Try it =>
Using the data below, copy each line that includes the word "star".

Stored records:
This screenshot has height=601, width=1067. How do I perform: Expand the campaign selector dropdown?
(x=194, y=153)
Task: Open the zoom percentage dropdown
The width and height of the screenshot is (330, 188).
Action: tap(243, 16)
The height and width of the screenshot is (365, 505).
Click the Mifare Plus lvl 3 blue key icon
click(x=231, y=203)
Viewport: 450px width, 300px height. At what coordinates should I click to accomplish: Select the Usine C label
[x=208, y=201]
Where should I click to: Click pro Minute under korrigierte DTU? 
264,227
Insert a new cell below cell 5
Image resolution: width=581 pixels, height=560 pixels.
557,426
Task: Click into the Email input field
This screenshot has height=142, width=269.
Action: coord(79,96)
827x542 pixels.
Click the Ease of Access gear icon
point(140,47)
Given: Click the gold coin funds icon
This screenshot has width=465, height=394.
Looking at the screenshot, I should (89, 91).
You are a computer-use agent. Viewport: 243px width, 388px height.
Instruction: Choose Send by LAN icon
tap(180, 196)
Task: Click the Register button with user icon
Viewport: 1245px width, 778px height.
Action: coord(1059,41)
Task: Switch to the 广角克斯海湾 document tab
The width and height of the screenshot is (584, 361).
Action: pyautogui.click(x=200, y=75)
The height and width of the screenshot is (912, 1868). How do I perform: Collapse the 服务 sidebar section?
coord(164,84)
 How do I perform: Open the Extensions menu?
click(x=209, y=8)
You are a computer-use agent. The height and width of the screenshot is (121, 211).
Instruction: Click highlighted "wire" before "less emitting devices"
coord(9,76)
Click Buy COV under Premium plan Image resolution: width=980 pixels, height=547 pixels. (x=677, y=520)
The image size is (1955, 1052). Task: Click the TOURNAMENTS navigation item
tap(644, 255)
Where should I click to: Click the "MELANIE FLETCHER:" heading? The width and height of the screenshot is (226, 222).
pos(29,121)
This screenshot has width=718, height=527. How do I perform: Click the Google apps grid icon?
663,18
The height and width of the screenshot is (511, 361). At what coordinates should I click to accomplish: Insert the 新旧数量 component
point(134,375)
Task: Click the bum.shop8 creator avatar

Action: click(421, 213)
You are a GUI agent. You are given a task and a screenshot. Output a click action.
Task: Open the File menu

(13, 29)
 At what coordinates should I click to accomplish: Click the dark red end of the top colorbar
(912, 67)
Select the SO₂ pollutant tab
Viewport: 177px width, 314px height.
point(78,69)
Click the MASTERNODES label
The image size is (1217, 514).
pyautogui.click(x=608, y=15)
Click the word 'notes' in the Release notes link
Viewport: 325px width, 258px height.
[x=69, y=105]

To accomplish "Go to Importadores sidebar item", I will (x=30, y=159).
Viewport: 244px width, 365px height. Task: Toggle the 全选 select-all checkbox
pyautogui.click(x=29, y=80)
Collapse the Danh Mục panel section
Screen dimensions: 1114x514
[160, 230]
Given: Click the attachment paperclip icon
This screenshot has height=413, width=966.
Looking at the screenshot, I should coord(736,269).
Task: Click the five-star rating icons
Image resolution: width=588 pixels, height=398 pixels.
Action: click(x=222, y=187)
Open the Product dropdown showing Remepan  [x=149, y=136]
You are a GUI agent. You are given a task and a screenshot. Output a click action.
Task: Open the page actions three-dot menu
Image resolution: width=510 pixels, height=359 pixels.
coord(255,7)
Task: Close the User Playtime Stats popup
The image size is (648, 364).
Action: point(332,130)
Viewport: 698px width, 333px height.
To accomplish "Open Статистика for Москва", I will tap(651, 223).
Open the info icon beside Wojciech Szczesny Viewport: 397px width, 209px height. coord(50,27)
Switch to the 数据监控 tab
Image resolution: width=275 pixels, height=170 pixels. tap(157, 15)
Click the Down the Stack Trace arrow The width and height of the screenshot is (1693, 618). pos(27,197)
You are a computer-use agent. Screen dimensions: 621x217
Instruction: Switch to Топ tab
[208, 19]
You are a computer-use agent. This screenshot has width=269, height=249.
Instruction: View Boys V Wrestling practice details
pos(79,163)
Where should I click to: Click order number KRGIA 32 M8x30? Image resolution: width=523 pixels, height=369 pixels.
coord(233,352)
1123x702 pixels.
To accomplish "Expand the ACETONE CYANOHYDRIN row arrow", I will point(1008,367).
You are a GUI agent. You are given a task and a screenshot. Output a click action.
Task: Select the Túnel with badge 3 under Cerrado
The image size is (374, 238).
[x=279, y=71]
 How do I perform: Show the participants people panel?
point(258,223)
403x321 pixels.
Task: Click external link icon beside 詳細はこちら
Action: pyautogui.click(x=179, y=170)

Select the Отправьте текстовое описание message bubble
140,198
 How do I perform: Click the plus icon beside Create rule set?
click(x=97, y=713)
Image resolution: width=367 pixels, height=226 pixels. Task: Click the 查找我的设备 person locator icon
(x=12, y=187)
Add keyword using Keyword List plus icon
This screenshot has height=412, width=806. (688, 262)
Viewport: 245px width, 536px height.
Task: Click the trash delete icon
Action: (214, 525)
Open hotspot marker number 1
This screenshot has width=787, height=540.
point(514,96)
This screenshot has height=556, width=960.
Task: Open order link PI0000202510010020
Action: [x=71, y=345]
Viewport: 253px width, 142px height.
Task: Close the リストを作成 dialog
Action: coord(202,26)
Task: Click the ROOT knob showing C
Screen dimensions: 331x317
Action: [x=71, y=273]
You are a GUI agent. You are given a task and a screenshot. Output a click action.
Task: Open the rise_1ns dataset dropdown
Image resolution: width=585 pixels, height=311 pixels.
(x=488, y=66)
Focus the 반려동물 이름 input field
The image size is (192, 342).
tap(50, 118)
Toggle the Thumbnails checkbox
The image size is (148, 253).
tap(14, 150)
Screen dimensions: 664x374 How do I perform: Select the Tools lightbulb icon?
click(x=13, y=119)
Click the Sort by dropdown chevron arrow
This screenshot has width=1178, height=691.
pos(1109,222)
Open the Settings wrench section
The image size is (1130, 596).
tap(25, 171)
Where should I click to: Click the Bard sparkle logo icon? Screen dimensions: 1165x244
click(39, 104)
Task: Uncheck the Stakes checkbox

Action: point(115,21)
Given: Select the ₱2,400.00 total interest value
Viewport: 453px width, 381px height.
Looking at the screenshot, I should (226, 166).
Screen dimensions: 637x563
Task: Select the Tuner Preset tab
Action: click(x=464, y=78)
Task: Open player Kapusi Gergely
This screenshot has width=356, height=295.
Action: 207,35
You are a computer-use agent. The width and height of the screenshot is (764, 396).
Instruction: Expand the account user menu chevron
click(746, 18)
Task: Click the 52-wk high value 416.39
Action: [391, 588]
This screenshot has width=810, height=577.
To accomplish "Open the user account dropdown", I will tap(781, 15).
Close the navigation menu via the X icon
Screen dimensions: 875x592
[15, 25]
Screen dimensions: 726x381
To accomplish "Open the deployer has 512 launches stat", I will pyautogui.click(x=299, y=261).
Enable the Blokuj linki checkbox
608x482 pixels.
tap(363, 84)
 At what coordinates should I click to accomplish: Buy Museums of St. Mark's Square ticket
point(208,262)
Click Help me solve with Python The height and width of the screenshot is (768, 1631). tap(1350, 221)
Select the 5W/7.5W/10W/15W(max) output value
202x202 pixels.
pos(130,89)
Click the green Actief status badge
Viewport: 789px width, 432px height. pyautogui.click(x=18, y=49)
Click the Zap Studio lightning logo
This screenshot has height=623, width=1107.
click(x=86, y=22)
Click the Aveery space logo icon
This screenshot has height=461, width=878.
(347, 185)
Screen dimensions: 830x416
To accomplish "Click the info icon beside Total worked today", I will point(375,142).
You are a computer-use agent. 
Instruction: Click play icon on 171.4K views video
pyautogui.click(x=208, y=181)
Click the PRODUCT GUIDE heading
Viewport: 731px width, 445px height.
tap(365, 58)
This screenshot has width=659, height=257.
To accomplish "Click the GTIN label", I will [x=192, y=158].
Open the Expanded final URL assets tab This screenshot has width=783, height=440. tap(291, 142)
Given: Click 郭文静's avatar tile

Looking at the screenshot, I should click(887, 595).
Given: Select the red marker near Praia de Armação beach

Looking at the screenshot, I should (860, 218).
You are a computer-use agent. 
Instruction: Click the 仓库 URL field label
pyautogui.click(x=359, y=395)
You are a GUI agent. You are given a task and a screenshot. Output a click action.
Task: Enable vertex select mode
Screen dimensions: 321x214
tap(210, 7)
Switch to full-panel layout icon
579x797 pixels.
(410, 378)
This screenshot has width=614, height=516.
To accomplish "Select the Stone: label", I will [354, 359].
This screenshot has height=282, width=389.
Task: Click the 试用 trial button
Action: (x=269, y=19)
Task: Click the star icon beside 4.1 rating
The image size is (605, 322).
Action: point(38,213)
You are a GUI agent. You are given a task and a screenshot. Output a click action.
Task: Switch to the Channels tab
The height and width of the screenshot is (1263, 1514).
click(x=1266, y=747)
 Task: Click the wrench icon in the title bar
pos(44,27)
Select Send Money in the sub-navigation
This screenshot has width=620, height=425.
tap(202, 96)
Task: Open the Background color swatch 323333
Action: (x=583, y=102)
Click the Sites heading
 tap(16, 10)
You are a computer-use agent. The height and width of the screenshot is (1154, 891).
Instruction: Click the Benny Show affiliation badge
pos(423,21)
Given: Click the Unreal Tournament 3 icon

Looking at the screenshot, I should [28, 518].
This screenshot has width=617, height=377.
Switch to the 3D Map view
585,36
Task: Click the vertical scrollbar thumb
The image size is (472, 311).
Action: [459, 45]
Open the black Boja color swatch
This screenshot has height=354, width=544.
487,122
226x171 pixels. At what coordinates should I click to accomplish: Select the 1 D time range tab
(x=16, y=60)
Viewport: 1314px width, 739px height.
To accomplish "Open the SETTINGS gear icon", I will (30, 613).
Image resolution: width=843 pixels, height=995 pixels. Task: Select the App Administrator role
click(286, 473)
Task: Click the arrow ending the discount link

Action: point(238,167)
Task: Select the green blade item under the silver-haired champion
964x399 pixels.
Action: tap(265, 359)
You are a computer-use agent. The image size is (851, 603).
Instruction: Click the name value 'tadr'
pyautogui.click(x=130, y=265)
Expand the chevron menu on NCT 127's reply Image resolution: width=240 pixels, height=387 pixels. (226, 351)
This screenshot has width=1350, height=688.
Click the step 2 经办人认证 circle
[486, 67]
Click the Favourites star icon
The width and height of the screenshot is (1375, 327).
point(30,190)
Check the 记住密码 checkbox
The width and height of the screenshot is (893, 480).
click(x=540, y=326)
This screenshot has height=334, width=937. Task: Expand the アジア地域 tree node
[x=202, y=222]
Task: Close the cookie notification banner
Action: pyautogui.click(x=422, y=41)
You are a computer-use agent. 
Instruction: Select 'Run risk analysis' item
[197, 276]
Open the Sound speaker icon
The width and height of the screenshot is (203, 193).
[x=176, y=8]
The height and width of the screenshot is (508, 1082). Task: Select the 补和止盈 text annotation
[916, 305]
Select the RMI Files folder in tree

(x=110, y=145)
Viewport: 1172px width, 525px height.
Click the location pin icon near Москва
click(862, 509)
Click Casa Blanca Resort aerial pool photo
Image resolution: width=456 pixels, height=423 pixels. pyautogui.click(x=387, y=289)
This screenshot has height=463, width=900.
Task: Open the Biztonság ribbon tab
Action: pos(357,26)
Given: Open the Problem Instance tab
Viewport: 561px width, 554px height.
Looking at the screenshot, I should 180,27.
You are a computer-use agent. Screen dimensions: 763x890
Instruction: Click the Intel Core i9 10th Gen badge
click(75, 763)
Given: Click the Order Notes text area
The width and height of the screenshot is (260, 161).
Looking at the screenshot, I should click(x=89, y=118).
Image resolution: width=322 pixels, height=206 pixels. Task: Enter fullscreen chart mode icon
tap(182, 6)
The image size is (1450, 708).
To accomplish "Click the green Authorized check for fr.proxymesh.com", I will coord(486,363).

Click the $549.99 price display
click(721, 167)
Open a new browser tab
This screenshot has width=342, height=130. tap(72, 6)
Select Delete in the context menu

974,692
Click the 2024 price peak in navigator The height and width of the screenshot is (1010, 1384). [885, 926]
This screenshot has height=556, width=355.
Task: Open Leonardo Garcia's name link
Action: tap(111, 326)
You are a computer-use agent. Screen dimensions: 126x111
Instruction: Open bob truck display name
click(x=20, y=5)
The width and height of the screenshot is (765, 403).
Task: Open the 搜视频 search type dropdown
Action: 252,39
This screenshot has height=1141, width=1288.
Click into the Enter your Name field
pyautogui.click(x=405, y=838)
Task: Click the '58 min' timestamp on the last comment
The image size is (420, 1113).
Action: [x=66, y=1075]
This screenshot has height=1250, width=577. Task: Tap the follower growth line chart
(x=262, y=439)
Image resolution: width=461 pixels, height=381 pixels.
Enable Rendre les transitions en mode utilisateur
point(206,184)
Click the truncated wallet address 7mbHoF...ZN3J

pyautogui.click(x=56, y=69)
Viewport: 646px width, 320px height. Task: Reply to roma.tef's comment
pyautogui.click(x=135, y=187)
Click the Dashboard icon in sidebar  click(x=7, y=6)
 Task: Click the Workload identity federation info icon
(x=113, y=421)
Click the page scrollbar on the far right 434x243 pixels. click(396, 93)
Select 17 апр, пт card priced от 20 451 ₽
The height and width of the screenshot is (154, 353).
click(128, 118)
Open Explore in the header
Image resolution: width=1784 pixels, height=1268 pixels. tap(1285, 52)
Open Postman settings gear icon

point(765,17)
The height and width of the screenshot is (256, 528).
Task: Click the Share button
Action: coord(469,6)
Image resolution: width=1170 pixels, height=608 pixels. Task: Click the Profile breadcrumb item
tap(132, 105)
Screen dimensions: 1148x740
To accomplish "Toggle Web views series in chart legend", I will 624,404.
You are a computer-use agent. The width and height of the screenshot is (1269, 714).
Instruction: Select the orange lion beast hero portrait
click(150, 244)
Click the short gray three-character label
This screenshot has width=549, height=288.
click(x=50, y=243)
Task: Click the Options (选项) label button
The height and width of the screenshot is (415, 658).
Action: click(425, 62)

Answer for this exercise =>
Task: Click the five-star rating icons
Task: Click the star icon beside 4.1 rating
Click the Favourites star icon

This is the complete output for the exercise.